_Brief_
Would you please return every line from the listing that contains the word "panel"?

BEGIN Study material

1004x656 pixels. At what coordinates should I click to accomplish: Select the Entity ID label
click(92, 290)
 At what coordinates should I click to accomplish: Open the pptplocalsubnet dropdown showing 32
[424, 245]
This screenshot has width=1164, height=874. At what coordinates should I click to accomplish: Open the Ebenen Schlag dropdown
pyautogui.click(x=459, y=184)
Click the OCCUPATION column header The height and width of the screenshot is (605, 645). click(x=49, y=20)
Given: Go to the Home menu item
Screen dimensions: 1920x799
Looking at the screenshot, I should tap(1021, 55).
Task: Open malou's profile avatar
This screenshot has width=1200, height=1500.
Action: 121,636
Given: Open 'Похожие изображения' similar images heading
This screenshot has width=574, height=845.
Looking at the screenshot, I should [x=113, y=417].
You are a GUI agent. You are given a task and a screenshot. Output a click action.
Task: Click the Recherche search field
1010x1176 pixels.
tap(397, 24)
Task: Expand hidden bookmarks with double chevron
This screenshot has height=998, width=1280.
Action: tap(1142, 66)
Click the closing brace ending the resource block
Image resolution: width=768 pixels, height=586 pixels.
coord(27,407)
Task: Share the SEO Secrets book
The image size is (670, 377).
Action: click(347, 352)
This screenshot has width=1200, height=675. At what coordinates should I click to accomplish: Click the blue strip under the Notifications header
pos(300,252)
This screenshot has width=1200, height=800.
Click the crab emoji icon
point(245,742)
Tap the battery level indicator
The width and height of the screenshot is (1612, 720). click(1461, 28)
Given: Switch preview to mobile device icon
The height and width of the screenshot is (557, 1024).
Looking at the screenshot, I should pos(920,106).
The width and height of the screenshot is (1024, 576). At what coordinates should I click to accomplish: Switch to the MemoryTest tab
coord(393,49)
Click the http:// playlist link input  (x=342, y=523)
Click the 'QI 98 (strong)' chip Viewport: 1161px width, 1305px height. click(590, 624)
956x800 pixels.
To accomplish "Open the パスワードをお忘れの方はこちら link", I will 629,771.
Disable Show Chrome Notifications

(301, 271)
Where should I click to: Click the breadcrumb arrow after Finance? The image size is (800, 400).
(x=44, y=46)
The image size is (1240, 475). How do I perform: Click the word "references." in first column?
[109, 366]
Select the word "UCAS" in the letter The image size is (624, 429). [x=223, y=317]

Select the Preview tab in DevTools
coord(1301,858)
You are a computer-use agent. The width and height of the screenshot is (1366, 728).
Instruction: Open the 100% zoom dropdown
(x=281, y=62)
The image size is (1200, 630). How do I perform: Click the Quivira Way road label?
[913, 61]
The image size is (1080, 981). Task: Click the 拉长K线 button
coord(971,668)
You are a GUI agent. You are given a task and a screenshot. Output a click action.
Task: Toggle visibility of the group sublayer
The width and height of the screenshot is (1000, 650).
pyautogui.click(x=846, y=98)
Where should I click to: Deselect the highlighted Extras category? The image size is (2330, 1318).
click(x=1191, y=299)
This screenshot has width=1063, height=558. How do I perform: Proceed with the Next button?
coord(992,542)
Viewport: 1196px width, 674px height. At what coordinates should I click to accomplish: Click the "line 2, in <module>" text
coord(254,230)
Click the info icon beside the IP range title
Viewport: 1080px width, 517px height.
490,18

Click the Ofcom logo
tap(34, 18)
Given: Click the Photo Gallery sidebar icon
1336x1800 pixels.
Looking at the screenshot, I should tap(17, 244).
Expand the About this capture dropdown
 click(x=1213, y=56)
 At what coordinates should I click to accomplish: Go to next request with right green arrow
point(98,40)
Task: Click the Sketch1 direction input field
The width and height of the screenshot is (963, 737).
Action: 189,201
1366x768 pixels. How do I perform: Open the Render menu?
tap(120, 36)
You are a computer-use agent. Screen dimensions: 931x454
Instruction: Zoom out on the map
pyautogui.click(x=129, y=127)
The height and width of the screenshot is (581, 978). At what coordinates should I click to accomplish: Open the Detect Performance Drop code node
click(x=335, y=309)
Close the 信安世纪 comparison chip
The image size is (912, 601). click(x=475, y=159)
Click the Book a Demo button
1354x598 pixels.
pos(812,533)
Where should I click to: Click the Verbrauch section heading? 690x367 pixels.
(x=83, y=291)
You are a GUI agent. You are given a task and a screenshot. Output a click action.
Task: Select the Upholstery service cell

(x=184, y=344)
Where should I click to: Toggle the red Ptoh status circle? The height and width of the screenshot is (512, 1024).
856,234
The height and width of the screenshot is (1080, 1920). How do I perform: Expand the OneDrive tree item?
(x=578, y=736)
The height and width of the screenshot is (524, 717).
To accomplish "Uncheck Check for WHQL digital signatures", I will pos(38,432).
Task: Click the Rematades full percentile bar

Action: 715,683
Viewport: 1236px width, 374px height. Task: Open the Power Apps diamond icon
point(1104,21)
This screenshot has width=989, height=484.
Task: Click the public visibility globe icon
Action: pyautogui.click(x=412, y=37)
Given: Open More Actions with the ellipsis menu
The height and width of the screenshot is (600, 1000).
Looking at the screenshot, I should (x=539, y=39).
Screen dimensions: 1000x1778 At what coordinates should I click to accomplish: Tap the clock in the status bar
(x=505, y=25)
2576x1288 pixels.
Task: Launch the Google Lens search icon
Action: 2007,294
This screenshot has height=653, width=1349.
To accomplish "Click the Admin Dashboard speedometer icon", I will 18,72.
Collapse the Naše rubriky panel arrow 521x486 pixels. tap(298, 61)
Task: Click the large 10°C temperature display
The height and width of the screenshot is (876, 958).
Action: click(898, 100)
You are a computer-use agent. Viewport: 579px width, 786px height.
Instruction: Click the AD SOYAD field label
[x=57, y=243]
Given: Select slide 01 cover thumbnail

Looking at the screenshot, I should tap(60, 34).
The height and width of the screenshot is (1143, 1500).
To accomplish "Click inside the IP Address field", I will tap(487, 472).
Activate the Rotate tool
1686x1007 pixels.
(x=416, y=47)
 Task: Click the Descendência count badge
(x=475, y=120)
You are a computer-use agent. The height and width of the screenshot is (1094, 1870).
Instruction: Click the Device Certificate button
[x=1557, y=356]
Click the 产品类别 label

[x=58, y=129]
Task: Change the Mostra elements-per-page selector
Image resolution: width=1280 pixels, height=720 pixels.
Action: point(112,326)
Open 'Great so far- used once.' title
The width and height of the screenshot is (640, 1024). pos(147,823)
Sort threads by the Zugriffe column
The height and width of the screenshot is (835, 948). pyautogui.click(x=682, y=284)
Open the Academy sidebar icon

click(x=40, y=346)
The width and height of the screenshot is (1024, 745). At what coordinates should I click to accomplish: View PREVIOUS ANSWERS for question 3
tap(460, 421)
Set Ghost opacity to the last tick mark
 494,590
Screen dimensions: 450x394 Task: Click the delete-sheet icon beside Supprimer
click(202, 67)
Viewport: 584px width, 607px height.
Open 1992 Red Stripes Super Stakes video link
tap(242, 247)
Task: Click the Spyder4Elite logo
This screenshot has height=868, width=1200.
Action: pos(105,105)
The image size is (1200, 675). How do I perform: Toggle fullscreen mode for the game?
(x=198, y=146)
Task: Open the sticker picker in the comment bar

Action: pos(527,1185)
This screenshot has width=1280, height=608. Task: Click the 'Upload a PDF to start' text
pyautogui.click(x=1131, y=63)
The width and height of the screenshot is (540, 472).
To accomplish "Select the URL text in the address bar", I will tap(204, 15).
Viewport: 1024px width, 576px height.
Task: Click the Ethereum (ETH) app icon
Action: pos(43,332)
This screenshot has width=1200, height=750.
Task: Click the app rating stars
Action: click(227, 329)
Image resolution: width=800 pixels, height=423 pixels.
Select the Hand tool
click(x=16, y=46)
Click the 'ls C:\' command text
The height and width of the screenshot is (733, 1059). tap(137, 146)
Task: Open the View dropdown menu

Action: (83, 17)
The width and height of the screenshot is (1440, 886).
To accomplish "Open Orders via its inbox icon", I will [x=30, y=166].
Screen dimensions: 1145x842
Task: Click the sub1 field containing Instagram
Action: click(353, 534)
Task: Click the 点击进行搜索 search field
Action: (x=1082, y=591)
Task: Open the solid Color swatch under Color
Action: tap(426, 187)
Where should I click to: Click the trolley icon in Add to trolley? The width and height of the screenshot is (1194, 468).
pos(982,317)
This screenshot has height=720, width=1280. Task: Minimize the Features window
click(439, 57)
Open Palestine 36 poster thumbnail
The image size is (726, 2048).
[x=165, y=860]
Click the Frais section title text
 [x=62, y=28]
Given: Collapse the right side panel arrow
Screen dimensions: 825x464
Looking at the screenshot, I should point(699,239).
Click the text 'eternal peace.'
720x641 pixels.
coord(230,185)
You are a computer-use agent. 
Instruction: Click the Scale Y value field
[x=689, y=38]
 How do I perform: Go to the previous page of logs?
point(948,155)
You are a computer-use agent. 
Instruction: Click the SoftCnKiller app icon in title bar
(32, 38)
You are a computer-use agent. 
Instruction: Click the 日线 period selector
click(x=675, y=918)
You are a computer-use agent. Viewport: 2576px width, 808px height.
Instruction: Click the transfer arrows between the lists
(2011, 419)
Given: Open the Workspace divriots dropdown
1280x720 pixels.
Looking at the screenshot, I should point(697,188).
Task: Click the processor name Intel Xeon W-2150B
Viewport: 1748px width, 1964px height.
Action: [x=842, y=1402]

END Study material

_Exercise solution_
Collapse the Naše rubriky panel arrow 521x486 pixels. tap(298, 61)
Given: Collapse the right side panel arrow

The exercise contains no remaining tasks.